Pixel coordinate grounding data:
▼▼▼

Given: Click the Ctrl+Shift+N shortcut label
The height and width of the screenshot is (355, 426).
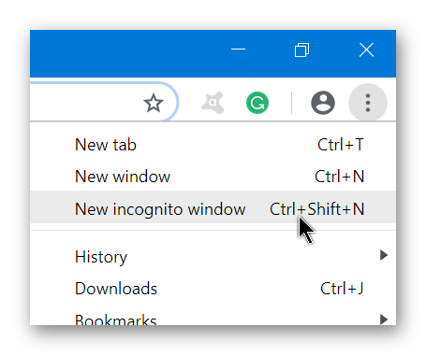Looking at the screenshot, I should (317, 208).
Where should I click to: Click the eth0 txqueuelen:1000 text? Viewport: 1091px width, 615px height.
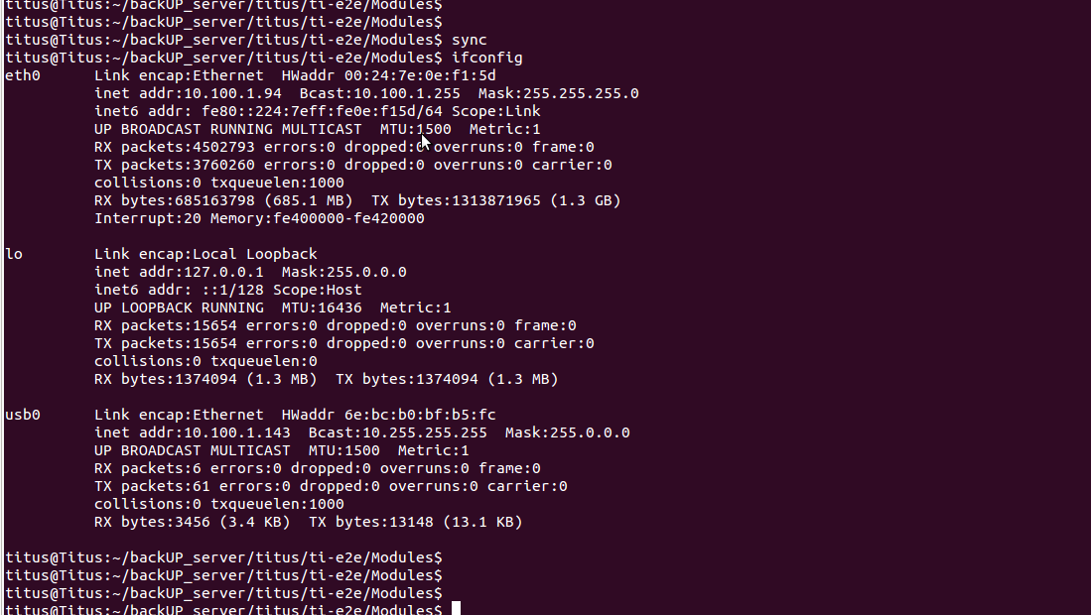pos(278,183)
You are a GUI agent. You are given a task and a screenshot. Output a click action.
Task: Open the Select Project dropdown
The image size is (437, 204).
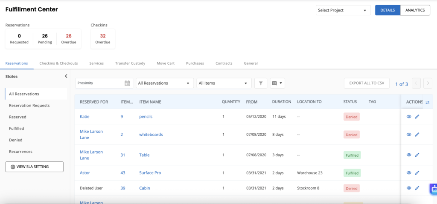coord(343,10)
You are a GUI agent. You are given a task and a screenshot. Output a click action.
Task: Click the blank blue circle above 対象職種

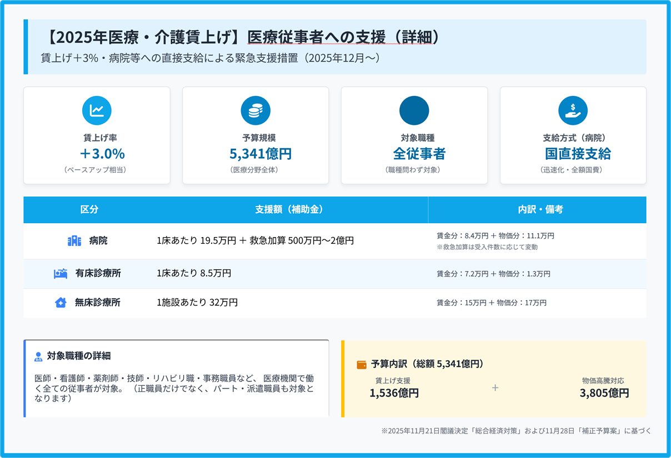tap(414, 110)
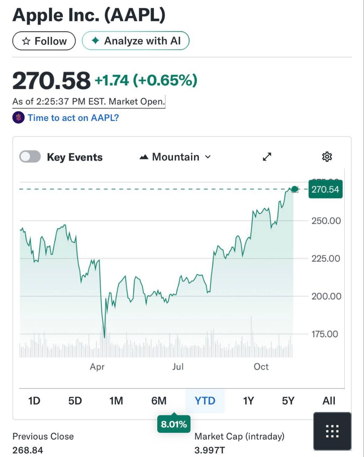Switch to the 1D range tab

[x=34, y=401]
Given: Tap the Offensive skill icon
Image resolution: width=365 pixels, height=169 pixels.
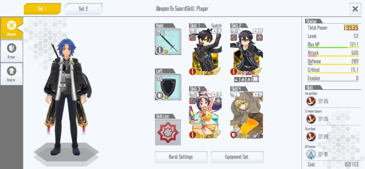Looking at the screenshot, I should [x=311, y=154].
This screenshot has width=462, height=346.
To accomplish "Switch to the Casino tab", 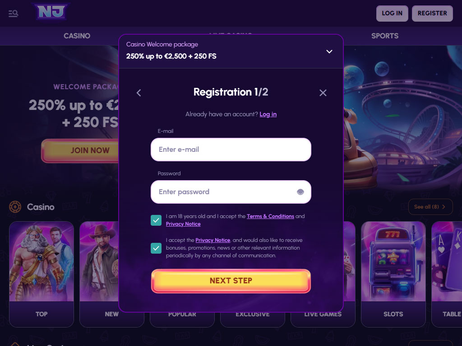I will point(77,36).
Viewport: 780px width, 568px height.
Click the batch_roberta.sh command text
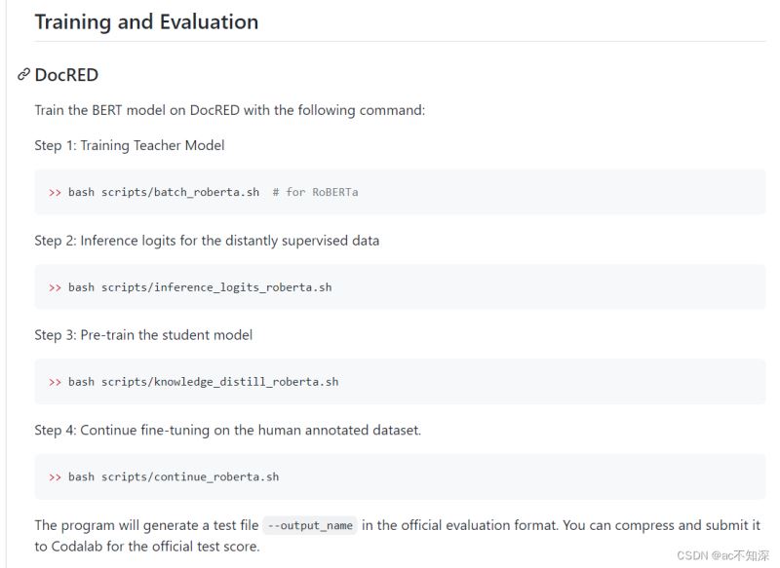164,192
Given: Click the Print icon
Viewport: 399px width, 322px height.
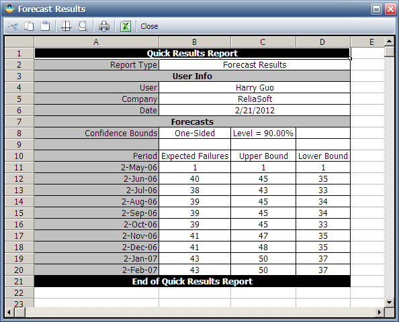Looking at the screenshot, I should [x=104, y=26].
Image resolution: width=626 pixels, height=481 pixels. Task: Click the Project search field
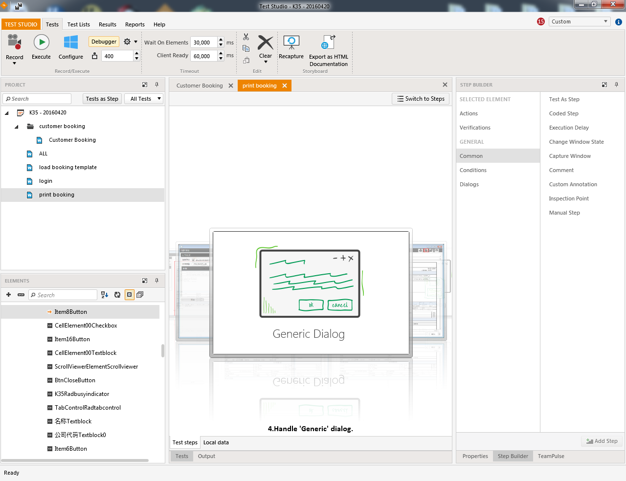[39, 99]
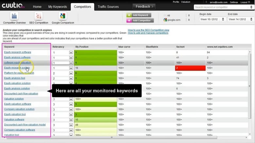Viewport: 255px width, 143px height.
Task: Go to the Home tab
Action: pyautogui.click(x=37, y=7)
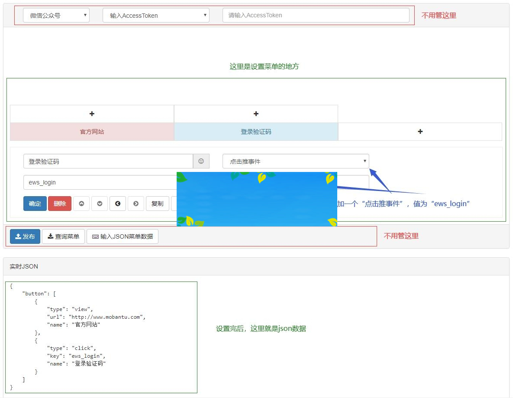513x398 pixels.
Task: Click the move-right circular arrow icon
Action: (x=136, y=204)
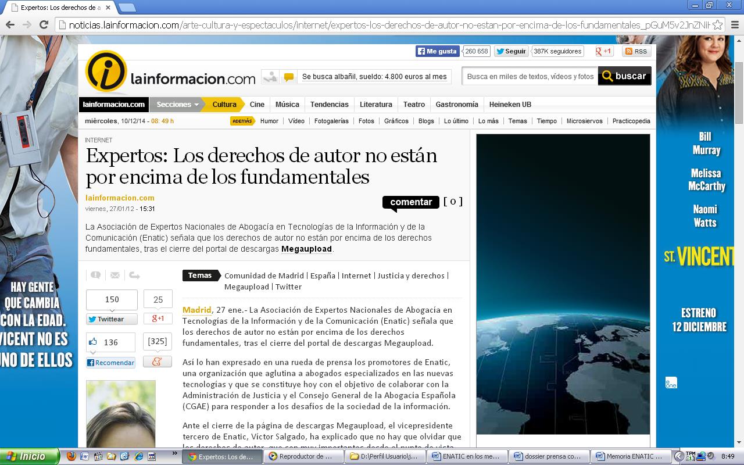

▲▲▲

• _Work to complete_
Please return, exactly as written, the lines from the first line of the records above through the line containing "Given: Tap the Offensive skill icon", both included, leaving out any pictures.

• _Response_
Given: Click the Ctrl+Shift+N shortcut label
The height and width of the screenshot is (355, 426).
Looking at the screenshot, I should (317, 208).
Where should I click to: Click the eth0 txqueuelen:1000 text? Viewport: 1091px width, 615px height.
pos(278,183)
You are a GUI agent. You are given a task and a screenshot. Output a click action.
Task: Open the Select Project dropdown
The image size is (437, 204).
coord(343,10)
You are a GUI agent. You are given a task and a screenshot. Output a click action.
Task: Click the blank blue circle above 対象職種

tap(414, 110)
Switch to the 1D range tab

[x=34, y=401]
Given: Tap the Offensive skill icon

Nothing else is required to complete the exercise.